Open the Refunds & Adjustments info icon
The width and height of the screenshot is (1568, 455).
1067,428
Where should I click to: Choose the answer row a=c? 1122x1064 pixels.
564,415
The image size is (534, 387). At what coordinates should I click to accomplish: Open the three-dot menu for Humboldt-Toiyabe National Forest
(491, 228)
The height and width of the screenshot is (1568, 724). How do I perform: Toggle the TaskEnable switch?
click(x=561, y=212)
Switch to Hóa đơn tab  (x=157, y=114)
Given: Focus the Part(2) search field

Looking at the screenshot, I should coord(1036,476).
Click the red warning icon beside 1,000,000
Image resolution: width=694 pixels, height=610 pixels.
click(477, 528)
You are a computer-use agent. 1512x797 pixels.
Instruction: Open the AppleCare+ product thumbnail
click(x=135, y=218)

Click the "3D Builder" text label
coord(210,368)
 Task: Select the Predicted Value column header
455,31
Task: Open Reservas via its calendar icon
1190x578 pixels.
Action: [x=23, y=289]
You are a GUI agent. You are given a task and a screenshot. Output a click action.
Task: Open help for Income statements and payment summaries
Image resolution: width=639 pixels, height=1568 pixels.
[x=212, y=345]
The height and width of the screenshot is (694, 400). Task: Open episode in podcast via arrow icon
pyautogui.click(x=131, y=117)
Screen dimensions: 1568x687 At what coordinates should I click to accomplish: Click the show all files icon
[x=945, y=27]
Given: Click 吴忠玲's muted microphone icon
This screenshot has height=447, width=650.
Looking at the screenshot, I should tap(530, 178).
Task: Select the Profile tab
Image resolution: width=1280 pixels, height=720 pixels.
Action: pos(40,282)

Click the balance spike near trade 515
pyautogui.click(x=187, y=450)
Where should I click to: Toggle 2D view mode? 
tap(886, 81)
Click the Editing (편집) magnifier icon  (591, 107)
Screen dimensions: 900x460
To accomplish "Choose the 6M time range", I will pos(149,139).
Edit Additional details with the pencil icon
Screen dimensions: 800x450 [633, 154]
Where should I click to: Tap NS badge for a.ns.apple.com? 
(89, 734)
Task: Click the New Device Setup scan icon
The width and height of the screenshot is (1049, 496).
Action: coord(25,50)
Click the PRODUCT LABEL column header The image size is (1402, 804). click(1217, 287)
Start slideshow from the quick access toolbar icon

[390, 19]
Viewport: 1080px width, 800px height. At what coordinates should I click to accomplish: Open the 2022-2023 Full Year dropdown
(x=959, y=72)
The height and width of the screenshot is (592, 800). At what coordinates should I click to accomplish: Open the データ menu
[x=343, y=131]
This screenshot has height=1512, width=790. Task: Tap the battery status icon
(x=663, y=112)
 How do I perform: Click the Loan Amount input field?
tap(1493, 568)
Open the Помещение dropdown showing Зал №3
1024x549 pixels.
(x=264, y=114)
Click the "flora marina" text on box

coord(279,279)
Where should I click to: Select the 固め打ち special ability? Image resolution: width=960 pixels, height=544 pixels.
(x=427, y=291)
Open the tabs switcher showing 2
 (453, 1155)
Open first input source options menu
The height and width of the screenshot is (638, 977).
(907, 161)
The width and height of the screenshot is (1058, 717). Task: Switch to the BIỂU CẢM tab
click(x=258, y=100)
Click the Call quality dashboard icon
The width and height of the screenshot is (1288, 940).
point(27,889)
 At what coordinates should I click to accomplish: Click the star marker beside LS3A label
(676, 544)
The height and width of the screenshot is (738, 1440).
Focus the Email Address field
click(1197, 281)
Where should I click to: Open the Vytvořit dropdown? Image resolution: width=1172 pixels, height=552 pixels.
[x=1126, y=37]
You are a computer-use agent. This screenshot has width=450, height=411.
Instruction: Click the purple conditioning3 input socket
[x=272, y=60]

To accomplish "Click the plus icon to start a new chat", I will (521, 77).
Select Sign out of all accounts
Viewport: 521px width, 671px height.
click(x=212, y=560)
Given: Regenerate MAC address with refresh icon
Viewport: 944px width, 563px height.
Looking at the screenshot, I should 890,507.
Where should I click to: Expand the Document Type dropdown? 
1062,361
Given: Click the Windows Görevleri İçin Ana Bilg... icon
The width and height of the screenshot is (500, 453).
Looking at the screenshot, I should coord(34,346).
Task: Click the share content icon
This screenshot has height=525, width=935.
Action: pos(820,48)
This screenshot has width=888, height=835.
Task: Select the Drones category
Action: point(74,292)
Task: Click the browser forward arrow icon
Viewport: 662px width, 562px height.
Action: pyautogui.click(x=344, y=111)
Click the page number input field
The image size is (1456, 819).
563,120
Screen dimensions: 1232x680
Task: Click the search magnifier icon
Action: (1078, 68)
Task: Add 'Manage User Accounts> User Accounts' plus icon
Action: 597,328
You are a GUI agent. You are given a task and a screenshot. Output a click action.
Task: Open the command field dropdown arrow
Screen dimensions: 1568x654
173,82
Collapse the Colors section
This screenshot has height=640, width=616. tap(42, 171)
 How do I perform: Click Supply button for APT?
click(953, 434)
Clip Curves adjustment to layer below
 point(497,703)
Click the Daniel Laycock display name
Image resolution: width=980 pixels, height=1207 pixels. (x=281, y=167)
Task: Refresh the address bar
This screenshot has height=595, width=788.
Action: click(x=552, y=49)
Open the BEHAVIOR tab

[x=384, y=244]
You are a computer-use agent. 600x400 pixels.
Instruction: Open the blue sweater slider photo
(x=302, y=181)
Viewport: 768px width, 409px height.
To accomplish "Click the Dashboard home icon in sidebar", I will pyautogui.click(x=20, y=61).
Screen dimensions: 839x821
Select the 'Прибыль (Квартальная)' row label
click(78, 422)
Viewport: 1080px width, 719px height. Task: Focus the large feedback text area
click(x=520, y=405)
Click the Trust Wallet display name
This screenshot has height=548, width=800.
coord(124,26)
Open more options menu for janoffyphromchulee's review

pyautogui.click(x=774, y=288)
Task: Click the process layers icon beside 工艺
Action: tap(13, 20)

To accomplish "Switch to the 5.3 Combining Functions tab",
◆ ◆ ◆ ◆
- [Given instruction] Return all of the items above unchanged, line by line, in their original order.

- [Result below]
Open the Refunds & Adjustments info icon
The width and height of the screenshot is (1568, 455).
1067,428
Where should I click to: Choose the answer row a=c? 1122x1064 pixels.
564,415
The image size is (534, 387). At what coordinates should I click to accomplish: Open the three-dot menu for Humboldt-Toiyabe National Forest
(491, 228)
The height and width of the screenshot is (1568, 724). How do I perform: Toggle the TaskEnable switch?
click(x=561, y=212)
Switch to Hóa đơn tab  (x=157, y=114)
Given: Focus the Part(2) search field

Looking at the screenshot, I should coord(1036,476).
Click the red warning icon beside 1,000,000
Image resolution: width=694 pixels, height=610 pixels.
click(477, 528)
You are a computer-use agent. 1512x797 pixels.
Instruction: Open the AppleCare+ product thumbnail
click(x=135, y=218)

Click the "3D Builder" text label
coord(210,368)
 Task: Select the Predicted Value column header
455,31
Task: Open Reservas via its calendar icon
1190x578 pixels.
Action: [x=23, y=289]
You are a GUI agent. You are given a task and a screenshot. Output a click action.
Task: Open help for Income statements and payment summaries
Image resolution: width=639 pixels, height=1568 pixels.
[x=212, y=345]
The height and width of the screenshot is (694, 400). Task: Open episode in podcast via arrow icon
pyautogui.click(x=131, y=117)
Screen dimensions: 1568x687 At what coordinates should I click to accomplish: Click the show all files icon
[x=945, y=27]
Given: Click 吴忠玲's muted microphone icon
This screenshot has height=447, width=650.
Looking at the screenshot, I should tap(530, 178).
Task: Select the Profile tab
Image resolution: width=1280 pixels, height=720 pixels.
Action: pos(40,282)

Click the balance spike near trade 515
pyautogui.click(x=187, y=450)
Where should I click to: Toggle 2D view mode? 
tap(886, 81)
Click the Editing (편집) magnifier icon  (591, 107)
Screen dimensions: 900x460
To accomplish "Choose the 6M time range", I will pos(149,139).
Edit Additional details with the pencil icon
Screen dimensions: 800x450 [633, 154]
Where should I click to: Tap NS badge for a.ns.apple.com? 
(89, 734)
Task: Click the New Device Setup scan icon
The width and height of the screenshot is (1049, 496).
Action: coord(25,50)
Click the PRODUCT LABEL column header The image size is (1402, 804). click(1217, 287)
Start slideshow from the quick access toolbar icon

[390, 19]
Viewport: 1080px width, 800px height. At what coordinates should I click to accomplish: Open the 2022-2023 Full Year dropdown
(x=959, y=72)
The height and width of the screenshot is (592, 800). At what coordinates should I click to accomplish: Open the データ menu
[x=343, y=131]
This screenshot has height=1512, width=790. Task: Tap the battery status icon
(x=663, y=112)
 How do I perform: Click the Loan Amount input field?
tap(1493, 568)
Open the Помещение dropdown showing Зал №3
1024x549 pixels.
(x=264, y=114)
Click the "flora marina" text on box

coord(279,279)
Where should I click to: Select the 固め打ち special ability? Image resolution: width=960 pixels, height=544 pixels.
(x=427, y=291)
Open the tabs switcher showing 2
 (453, 1155)
Open first input source options menu
The height and width of the screenshot is (638, 977).
(907, 161)
The width and height of the screenshot is (1058, 717). Task: Switch to the BIỂU CẢM tab
click(x=258, y=100)
Click the Call quality dashboard icon
The width and height of the screenshot is (1288, 940).
point(27,889)
 At what coordinates should I click to accomplish: Click the star marker beside LS3A label
(676, 544)
The height and width of the screenshot is (738, 1440).
Focus the Email Address field
click(1197, 281)
Where should I click to: Open the Vytvořit dropdown? Image resolution: width=1172 pixels, height=552 pixels.
[x=1126, y=37]
You are a computer-use agent. This screenshot has width=450, height=411.
Instruction: Click the purple conditioning3 input socket
[x=272, y=60]

To accomplish "Click the plus icon to start a new chat", I will (521, 77).
Select Sign out of all accounts
Viewport: 521px width, 671px height.
click(x=212, y=560)
Given: Regenerate MAC address with refresh icon
Viewport: 944px width, 563px height.
Looking at the screenshot, I should 890,507.
Where should I click to: Expand the Document Type dropdown? 
1062,361
Given: Click the Windows Görevleri İçin Ana Bilg... icon
The width and height of the screenshot is (500, 453).
Looking at the screenshot, I should coord(34,346).
Task: Click the share content icon
This screenshot has height=525, width=935.
Action: pos(820,48)
This screenshot has width=888, height=835.
Task: Select the Drones category
Action: point(74,292)
Task: Click the browser forward arrow icon
Viewport: 662px width, 562px height.
Action: pyautogui.click(x=344, y=111)
Click the page number input field
The image size is (1456, 819).
563,120
Screen dimensions: 1232x680
Task: Click the search magnifier icon
Action: (1078, 68)
Task: Add 'Manage User Accounts> User Accounts' plus icon
Action: 597,328
You are a GUI agent. You are given a task and a screenshot. Output a click action.
Task: Open the command field dropdown arrow
Screen dimensions: 1568x654
173,82
Collapse the Colors section
This screenshot has height=640, width=616. tap(42, 171)
 How do I perform: Click Supply button for APT?
click(953, 434)
Clip Curves adjustment to layer below
 point(497,703)
Click the Daniel Laycock display name
Image resolution: width=980 pixels, height=1207 pixels. (x=281, y=167)
Task: Refresh the address bar
This screenshot has height=595, width=788.
Action: click(x=552, y=49)
Open the BEHAVIOR tab

[x=384, y=244]
You are a computer-use agent. 600x400 pixels.
Instruction: Open the blue sweater slider photo
(x=302, y=181)
Viewport: 768px width, 409px height.
To accomplish "Click the Dashboard home icon in sidebar", I will pyautogui.click(x=20, y=61).
Screen dimensions: 839x821
Select the 'Прибыль (Квартальная)' row label
click(78, 422)
Viewport: 1080px width, 719px height. Task: Focus the large feedback text area
click(x=520, y=405)
Click the Trust Wallet display name
This screenshot has height=548, width=800.
coord(124,26)
Open more options menu for janoffyphromchulee's review

pyautogui.click(x=774, y=288)
Task: Click the process layers icon beside 工艺
Action: tap(13, 20)

To accomplish "Switch to the 5.3 Combining Functions tab",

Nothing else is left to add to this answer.